*Exercise*. Each of the entries below should be written out exactly as it reads.

*Information provided*.

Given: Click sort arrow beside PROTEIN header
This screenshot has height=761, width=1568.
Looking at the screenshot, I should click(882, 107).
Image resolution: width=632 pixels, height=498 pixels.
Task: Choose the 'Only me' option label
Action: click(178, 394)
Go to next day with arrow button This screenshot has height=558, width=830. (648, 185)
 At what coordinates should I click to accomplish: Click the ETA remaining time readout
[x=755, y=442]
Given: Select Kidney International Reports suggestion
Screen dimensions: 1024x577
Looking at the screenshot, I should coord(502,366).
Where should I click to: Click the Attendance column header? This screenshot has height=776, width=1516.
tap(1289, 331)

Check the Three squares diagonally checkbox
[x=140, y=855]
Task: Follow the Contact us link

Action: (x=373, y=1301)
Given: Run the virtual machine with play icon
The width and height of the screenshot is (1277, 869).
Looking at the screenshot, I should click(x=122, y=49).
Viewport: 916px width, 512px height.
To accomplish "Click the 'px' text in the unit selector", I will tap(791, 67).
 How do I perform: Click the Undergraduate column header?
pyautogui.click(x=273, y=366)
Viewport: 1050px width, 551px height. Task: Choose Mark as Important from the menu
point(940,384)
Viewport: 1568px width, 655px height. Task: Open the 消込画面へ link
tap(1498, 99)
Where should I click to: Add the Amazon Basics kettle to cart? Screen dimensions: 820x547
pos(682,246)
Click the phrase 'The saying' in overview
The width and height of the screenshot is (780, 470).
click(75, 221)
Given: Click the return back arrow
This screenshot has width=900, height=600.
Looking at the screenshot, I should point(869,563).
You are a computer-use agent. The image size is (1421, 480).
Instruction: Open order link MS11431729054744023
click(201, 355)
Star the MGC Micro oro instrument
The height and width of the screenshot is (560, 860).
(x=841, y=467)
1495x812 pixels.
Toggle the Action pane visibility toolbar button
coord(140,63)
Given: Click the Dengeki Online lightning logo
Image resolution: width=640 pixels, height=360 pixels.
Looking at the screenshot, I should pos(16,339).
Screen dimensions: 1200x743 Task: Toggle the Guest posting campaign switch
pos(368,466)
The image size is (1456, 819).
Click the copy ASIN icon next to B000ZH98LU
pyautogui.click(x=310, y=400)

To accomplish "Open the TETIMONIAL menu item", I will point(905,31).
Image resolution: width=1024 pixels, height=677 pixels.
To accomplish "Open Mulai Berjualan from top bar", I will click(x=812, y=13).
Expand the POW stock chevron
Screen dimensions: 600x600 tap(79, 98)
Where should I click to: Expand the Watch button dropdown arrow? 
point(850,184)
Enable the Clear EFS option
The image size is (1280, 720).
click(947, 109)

*Exercise solution*.
Given: Click sort arrow beside PROTEIN header
This screenshot has height=761, width=1568.
Looking at the screenshot, I should click(882, 107).
Image resolution: width=632 pixels, height=498 pixels.
Task: Choose the 'Only me' option label
Action: click(178, 394)
Go to next day with arrow button This screenshot has height=558, width=830. (648, 185)
 At what coordinates should I click to accomplish: Click the ETA remaining time readout
[x=755, y=442]
Given: Select Kidney International Reports suggestion
Screen dimensions: 1024x577
Looking at the screenshot, I should coord(502,366).
Where should I click to: Click the Attendance column header? This screenshot has height=776, width=1516.
tap(1289, 331)

Check the Three squares diagonally checkbox
[x=140, y=855]
Task: Follow the Contact us link

Action: (x=373, y=1301)
Given: Run the virtual machine with play icon
The width and height of the screenshot is (1277, 869).
Looking at the screenshot, I should click(x=122, y=49).
Viewport: 916px width, 512px height.
To accomplish "Click the 'px' text in the unit selector", I will tap(791, 67).
 How do I perform: Click the Undergraduate column header?
pyautogui.click(x=273, y=366)
Viewport: 1050px width, 551px height. Task: Choose Mark as Important from the menu
point(940,384)
Viewport: 1568px width, 655px height. Task: Open the 消込画面へ link
tap(1498, 99)
Where should I click to: Add the Amazon Basics kettle to cart? Screen dimensions: 820x547
pos(682,246)
Click the phrase 'The saying' in overview
The width and height of the screenshot is (780, 470).
click(75, 221)
Given: Click the return back arrow
This screenshot has width=900, height=600.
Looking at the screenshot, I should point(869,563).
You are a computer-use agent. The image size is (1421, 480).
Instruction: Open order link MS11431729054744023
click(201, 355)
Star the MGC Micro oro instrument
The height and width of the screenshot is (560, 860).
(x=841, y=467)
1495x812 pixels.
Toggle the Action pane visibility toolbar button
coord(140,63)
Given: Click the Dengeki Online lightning logo
Image resolution: width=640 pixels, height=360 pixels.
Looking at the screenshot, I should pos(16,339).
Screen dimensions: 1200x743 Task: Toggle the Guest posting campaign switch
pos(368,466)
The image size is (1456, 819).
Click the copy ASIN icon next to B000ZH98LU
pyautogui.click(x=310, y=400)

To accomplish "Open the TETIMONIAL menu item", I will point(905,31).
Image resolution: width=1024 pixels, height=677 pixels.
To accomplish "Open Mulai Berjualan from top bar", I will click(x=812, y=13).
Expand the POW stock chevron
Screen dimensions: 600x600 tap(79, 98)
Where should I click to: Expand the Watch button dropdown arrow? 
point(850,184)
Enable the Clear EFS option
The image size is (1280, 720).
click(947, 109)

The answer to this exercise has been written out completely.